▶ _Your goal_:
Each line from the one containing "Select Knowledge Base from Functions menu" to the end of the entries below is to be set down exactly; the pictures are not.

==================================================

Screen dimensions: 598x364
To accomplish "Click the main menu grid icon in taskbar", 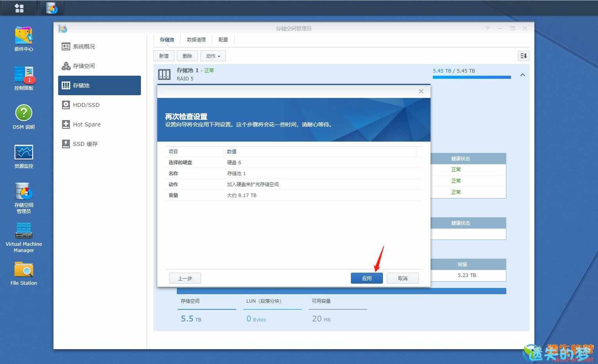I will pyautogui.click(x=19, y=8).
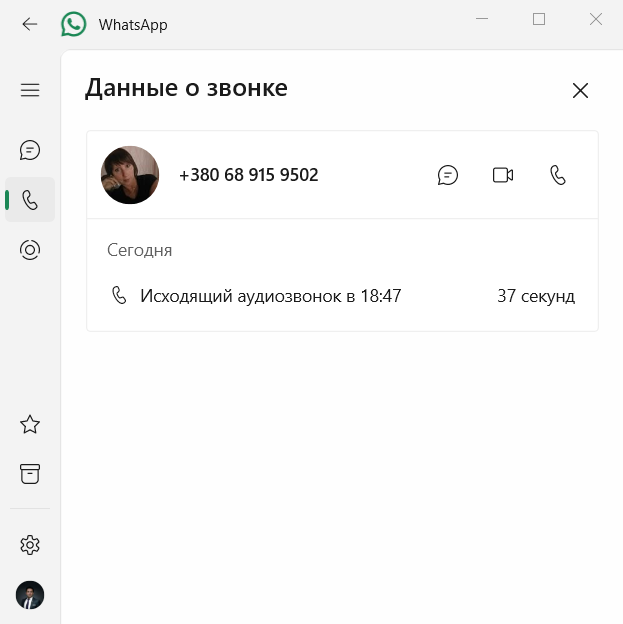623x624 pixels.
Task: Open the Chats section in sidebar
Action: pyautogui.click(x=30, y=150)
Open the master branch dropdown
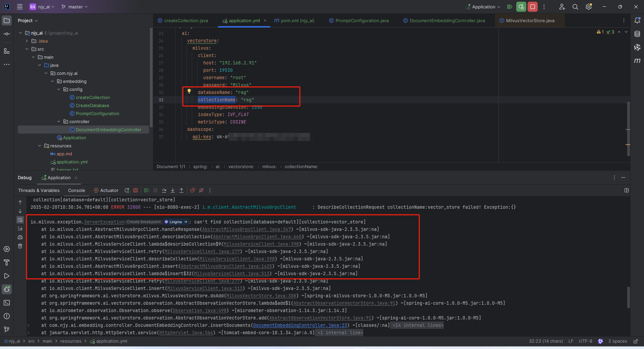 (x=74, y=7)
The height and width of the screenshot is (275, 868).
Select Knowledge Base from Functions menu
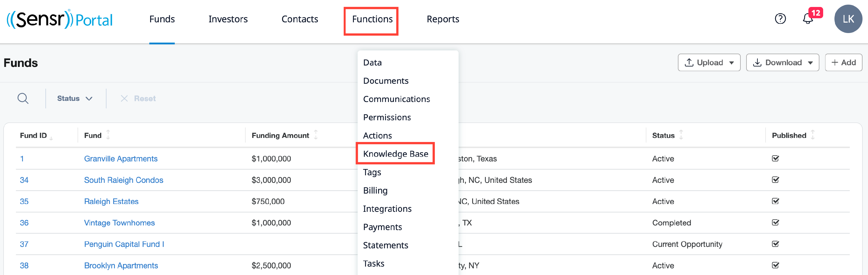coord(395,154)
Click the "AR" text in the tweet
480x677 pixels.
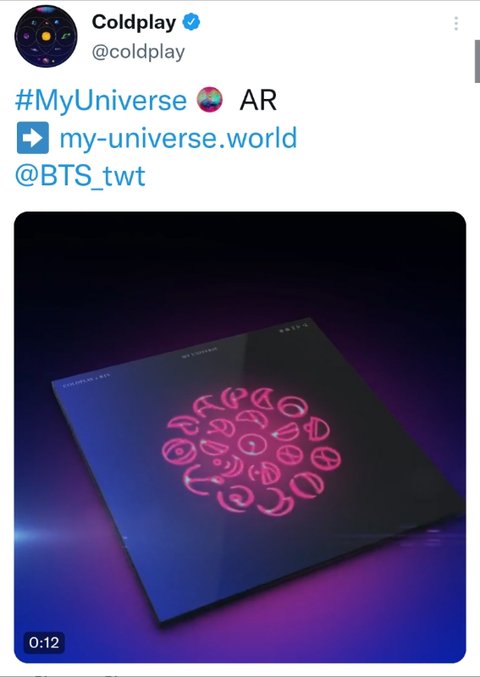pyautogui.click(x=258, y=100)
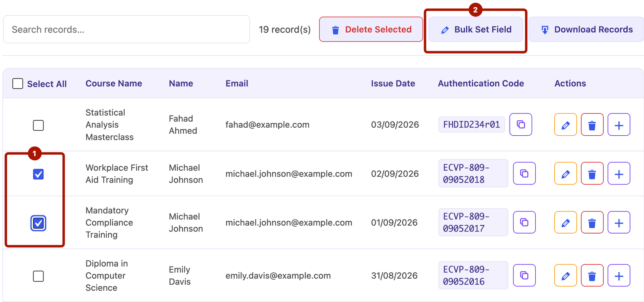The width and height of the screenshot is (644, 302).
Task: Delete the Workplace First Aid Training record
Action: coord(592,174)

==================================================

▶ _Exercise output_:
Select Knowledge Base from Functions menu
coord(395,154)
Click the "AR" text in the tweet
480x677 pixels.
pyautogui.click(x=258, y=100)
The width and height of the screenshot is (644, 302).
Task: Delete the Workplace First Aid Training record
Action: coord(592,174)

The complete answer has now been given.